Şehit olan kişinin birine borcu varsa, Allah onun borcunu bağışlar mı?

Sadi KAÇKAR/DİYARBAKIR

Sahih-i Müslim’de geçen bir hadiste şöyle buyurulur: "Allah, şehitlerin bütün günahlarını bağışlar. Ancak, kul borcu hariç." Borç sahibi hakkını helal ederse bağışlanır. Allah huzuruna kul hakkıyla gitmemeye gayret edilmelidir.

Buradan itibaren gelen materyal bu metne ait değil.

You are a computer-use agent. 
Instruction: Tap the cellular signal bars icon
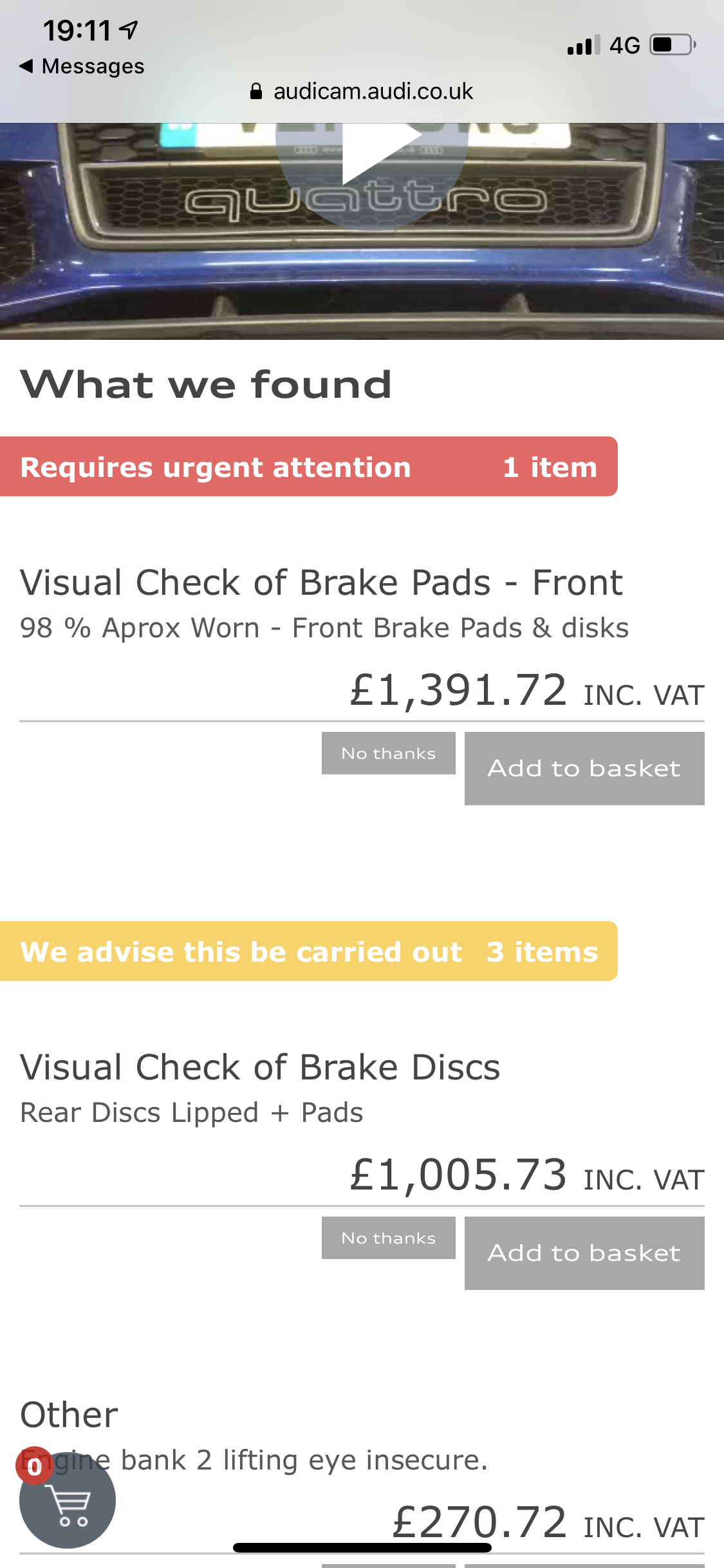point(583,45)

Ramazan bazen 29 gün tutuluyor, bu eksik olmuyor mu?

Canan OFLAZ/İSTANBUL

Kuran’da emrolunan, ramazan ayını tam olarak oruçlu geçirmektir. Ay, bazı yıllarda 29, bazı yıllarda 30 gün çekmektedir. Peygamberimiz 9 ramazan orucu tutmuştur. Bunlardan 4’ü 29 gün, 5’i de 30 gündür.

7 büyük günahtan farklı şekillerde söz ediliyor. Doğrusu nedir?

Saim BÜYÜKGÖZ/İSTANBUL

Buhari ve Müslim’de rivayet edilen hadiste insanı helaka götüren 7 büyük günah şöyle sıralanmıştır: Allah’a ortak koşmak, sihir (büyü) yapmak, adam öldürmek, faiz yemek, yetim malını yemek, savaştan kaçmak, namuslu ve kendi halinde mümin kadınlara zina iftirasında bulunmak. Büyük günahlar bunlardan ibaret değildir. Diğer hadislerde zina yapmak, ana babaya isyan etmek, yalan yere yemin etmek, yalan yere şahitlikte bulunmak da büyük günahlardan sayılmıştır.

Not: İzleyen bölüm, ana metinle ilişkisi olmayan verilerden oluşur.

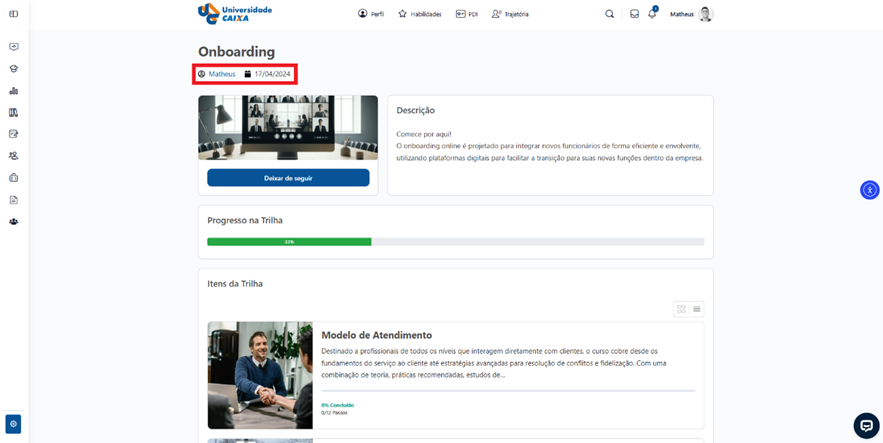This screenshot has width=883, height=443.
Task: Click the blue settings gear in sidebar bottom
Action: click(x=13, y=423)
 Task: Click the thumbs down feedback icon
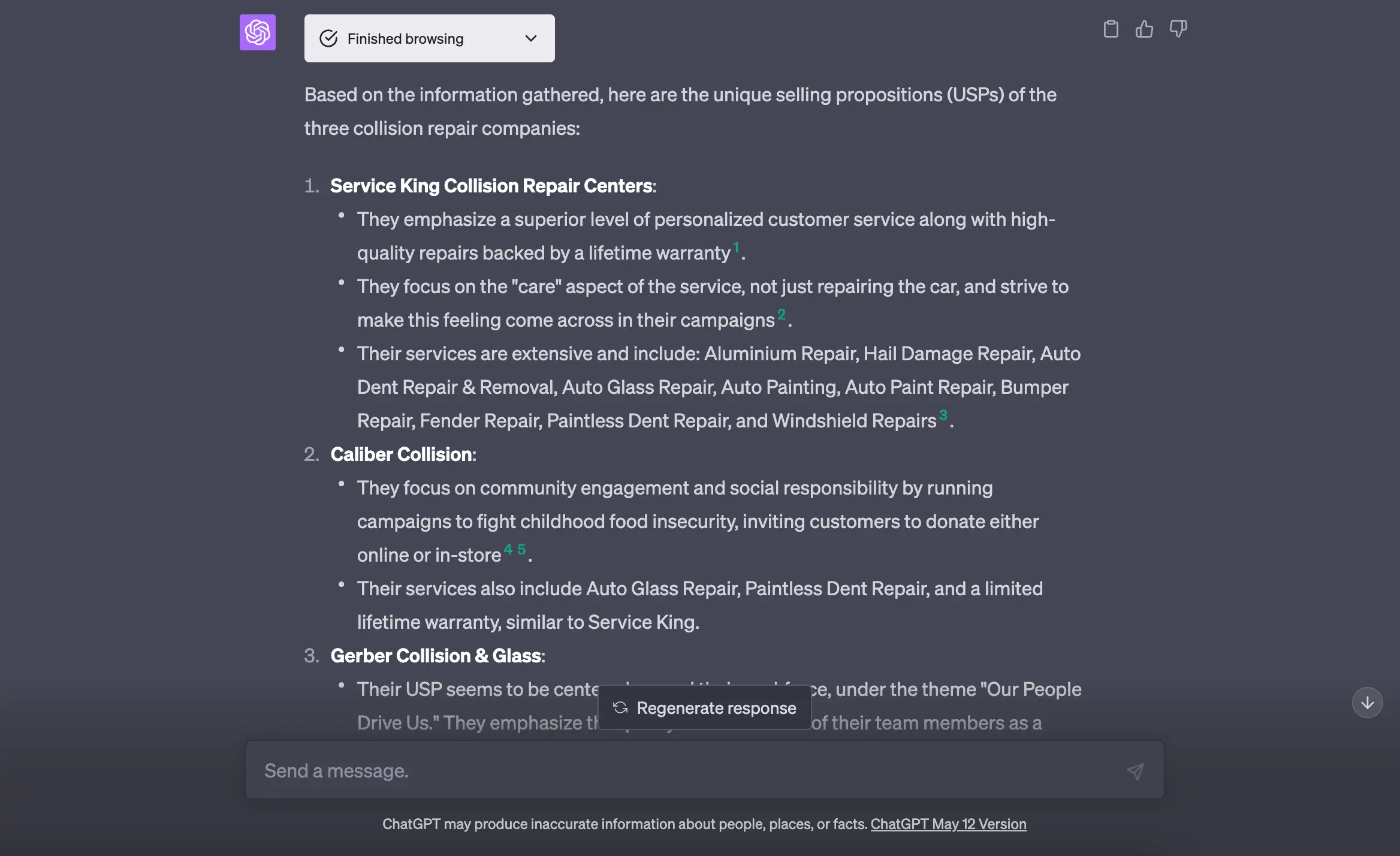[1178, 29]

Atatürk, Kuran’ı Türkçe’ye çevirtmiş, böylece mesajını daha iyi anlamamızı sağlamıştır. Bu büyük bir hizmet değil midir?

Muhyettin KAYA/ANKARA

Elbette büyük bir hizmettir. Atatürk bütçeye tahsisat koydurarak Elmalılı Hamdi Efendi’ye Kuran tefsirlerini, Ahmet Naim’e de Buhari Tecrid-i Sarih’i yazdırmıştır. Ayrıca hutbelerin Türkçe okunmasını sağlamıştır. Kendisini, bu çalışmalarından dolayı minnetle anıyoruz.